Stated problem A:
In the passage on test anxiety and mathematics achievement, what are the two components of metacognition?
== Text section ==
Research studies focusing on the relationship between test anxiety and performance have established that the two constructs are negatively correlated (Ng & Lee, 2015), that is high levels of anxiety are associated with lower levels of performance (Spada et al., 2006). Since schools put excessive pressure on students to be high achievers in mathematics, the demanding nature of this qualification prompts teachers and researchers to identify the factors, which primarily affect mathematics achievement negatively and seek ways to reduce the influence of those factors in students. Affective variables like test anxiety (Hembree, 1988) seem to be one of the primary predictors of mathematics achievement (Ma, 1999). However, also cognitive variables—in particular metacognition—play an essential role in mathematics achievement, as they shape students’ recognition of their own cognitive abilities and control of their own cognitive processes in educational settings (Lucangeli & Cornoldi, 1997; Schoenfeld, 1987). Metacognition is causally referred to as one’s awareness and regulation of own cognitive processes (Flavell, 1979). It is consisted of two components namely knowledge of cognition and regulation of cognition (Brown, 1987). Although research on metacognition has made it quite clear that highly metacognitive students perform better than their less metacognitive counterparts on most performance assessments including mathematics tests (Hacker et al., 1998), the role of test anxiety in activating metacognitive knowledge and regulatory processes is much less clear (Everson et al., 1994). In particular, it has been documented that the effect of affective factors such as test anxiety on performance is also related to metacognition (Zeidner, 1998). However, the bulk of studies predominantly investigated the influence of each factor in isolation and mainly in relation to general performance that places little demand on specifically mathematics achievement.
===
== Material to process ==
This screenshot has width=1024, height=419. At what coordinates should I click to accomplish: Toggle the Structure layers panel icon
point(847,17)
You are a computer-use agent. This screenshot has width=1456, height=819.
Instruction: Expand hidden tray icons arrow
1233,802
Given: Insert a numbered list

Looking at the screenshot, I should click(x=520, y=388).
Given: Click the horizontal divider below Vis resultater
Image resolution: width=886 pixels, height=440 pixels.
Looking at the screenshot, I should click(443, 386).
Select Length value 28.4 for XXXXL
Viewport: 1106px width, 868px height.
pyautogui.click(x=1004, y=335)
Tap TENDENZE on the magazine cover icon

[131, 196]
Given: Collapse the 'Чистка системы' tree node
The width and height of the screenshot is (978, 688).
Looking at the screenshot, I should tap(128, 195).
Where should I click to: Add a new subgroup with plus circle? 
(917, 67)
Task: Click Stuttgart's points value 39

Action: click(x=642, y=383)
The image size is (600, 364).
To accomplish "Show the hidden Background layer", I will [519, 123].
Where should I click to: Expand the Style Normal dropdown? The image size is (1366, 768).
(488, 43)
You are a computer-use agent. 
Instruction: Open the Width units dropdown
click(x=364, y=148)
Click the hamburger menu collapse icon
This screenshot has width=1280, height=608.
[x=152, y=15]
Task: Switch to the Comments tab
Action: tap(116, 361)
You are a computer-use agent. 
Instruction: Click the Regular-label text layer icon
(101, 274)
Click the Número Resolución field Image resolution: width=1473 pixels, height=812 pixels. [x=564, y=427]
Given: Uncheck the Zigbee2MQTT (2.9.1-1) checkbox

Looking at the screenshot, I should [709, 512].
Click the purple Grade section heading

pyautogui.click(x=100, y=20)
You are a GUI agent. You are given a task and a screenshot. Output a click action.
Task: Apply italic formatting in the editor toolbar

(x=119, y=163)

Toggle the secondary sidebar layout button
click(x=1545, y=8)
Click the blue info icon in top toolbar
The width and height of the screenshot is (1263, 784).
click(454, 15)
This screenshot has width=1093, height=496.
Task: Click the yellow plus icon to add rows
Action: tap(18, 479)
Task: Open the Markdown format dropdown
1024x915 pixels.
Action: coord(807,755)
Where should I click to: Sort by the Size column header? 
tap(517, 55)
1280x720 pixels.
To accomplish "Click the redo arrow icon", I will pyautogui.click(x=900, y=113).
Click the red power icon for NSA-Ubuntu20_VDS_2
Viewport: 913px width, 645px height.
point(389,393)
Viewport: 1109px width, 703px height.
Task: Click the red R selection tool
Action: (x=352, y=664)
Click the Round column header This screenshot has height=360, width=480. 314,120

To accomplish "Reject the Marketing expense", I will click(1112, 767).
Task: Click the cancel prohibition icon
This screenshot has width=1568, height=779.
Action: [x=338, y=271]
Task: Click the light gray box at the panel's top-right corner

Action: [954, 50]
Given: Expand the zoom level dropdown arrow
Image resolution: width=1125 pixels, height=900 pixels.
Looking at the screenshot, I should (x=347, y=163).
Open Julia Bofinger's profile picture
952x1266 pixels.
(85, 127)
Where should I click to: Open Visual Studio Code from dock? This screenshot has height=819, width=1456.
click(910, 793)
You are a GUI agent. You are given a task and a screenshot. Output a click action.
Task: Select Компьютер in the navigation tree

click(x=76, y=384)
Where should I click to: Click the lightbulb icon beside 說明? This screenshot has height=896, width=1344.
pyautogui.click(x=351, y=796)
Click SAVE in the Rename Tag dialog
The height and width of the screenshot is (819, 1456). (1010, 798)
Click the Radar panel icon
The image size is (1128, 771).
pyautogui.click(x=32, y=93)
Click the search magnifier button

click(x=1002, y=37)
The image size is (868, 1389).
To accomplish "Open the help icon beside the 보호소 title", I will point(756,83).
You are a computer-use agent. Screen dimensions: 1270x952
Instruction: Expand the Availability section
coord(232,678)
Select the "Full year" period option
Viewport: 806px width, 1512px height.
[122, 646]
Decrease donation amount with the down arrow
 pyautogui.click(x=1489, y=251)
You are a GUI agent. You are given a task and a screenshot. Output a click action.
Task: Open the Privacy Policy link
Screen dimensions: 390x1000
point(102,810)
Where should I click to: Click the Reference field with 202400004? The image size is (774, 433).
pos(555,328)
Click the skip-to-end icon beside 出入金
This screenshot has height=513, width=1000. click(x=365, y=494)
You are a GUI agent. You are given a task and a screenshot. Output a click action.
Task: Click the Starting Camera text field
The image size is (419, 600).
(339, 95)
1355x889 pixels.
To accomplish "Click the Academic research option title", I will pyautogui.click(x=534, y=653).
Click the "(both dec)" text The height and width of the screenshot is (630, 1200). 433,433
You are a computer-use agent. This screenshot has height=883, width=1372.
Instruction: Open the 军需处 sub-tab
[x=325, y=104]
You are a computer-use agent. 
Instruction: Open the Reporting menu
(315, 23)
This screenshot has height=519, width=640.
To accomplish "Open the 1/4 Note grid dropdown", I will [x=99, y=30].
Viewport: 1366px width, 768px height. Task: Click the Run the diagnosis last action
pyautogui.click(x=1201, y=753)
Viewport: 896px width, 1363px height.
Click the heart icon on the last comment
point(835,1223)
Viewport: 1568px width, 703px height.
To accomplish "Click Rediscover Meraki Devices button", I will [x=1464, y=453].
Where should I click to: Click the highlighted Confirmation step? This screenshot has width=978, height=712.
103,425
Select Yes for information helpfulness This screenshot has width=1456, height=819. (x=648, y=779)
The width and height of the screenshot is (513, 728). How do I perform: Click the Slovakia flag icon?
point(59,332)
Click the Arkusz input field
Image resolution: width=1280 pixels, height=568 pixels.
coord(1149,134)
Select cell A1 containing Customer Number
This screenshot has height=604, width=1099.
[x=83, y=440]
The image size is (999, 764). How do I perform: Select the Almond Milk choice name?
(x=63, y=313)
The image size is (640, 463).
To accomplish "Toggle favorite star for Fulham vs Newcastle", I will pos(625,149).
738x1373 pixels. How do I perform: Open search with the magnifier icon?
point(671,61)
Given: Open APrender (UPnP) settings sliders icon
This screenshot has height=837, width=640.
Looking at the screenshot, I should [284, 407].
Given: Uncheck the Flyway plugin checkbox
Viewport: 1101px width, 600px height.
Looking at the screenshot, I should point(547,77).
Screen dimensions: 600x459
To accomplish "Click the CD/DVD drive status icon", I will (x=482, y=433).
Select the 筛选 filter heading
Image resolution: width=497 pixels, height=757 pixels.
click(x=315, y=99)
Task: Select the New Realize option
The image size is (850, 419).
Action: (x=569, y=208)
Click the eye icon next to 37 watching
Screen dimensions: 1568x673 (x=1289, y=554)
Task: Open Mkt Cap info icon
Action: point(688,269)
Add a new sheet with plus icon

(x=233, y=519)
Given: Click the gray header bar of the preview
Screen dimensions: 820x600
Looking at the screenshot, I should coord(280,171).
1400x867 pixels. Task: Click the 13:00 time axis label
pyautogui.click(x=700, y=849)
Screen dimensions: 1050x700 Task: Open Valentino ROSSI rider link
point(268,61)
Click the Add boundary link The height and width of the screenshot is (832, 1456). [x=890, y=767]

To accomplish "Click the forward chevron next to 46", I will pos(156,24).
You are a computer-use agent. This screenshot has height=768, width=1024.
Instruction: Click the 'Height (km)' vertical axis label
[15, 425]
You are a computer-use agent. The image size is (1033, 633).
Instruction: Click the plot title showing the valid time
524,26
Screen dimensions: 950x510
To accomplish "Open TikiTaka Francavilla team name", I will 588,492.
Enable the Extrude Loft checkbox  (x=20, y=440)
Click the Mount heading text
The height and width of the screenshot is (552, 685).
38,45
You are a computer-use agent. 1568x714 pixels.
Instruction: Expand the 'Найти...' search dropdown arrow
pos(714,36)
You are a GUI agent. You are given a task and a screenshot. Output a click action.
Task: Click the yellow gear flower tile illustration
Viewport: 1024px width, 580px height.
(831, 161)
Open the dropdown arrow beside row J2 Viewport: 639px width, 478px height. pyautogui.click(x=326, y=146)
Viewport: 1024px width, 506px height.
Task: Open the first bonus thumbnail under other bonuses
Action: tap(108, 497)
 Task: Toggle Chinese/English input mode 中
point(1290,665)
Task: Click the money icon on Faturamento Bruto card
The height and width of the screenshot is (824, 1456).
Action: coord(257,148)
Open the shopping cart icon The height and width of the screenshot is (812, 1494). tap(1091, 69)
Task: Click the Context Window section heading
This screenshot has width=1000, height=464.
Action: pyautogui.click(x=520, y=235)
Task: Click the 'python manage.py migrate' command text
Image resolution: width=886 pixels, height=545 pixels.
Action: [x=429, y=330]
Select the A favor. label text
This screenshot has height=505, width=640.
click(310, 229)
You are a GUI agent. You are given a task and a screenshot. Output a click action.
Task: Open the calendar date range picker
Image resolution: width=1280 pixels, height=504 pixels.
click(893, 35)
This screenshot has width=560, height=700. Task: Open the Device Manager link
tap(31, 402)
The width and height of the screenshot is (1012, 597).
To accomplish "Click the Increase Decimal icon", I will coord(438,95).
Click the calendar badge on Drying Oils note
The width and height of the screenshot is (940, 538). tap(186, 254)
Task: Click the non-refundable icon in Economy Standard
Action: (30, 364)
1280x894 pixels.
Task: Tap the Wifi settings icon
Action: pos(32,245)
===
Stated problem B:
Copy out the rows word for word, from the row with "Screen dimensions: 1050x700" to the row with "Open the shopping", including both of those rows.

Exercise output A:
Knowledge of cognition and regulation of cognition.

Exercise output B:
Screen dimensions: 1050x700 Task: Open Valentino ROSSI rider link
point(268,61)
Click the Add boundary link The height and width of the screenshot is (832, 1456). [x=890, y=767]

To accomplish "Click the forward chevron next to 46", I will pos(156,24).
You are a computer-use agent. This screenshot has height=768, width=1024.
Instruction: Click the 'Height (km)' vertical axis label
[15, 425]
You are a computer-use agent. The image size is (1033, 633).
Instruction: Click the plot title showing the valid time
524,26
Screen dimensions: 950x510
To accomplish "Open TikiTaka Francavilla team name", I will 588,492.
Enable the Extrude Loft checkbox  (x=20, y=440)
Click the Mount heading text
The height and width of the screenshot is (552, 685).
38,45
You are a computer-use agent. 1568x714 pixels.
Instruction: Expand the 'Найти...' search dropdown arrow
pos(714,36)
You are a GUI agent. You are given a task and a screenshot. Output a click action.
Task: Click the yellow gear flower tile illustration
Viewport: 1024px width, 580px height.
(831, 161)
Open the dropdown arrow beside row J2 Viewport: 639px width, 478px height. pyautogui.click(x=326, y=146)
Viewport: 1024px width, 506px height.
Task: Open the first bonus thumbnail under other bonuses
Action: tap(108, 497)
 Task: Toggle Chinese/English input mode 中
point(1290,665)
Task: Click the money icon on Faturamento Bruto card
The height and width of the screenshot is (824, 1456).
Action: coord(257,148)
Open the shopping cart icon The height and width of the screenshot is (812, 1494). tap(1091, 69)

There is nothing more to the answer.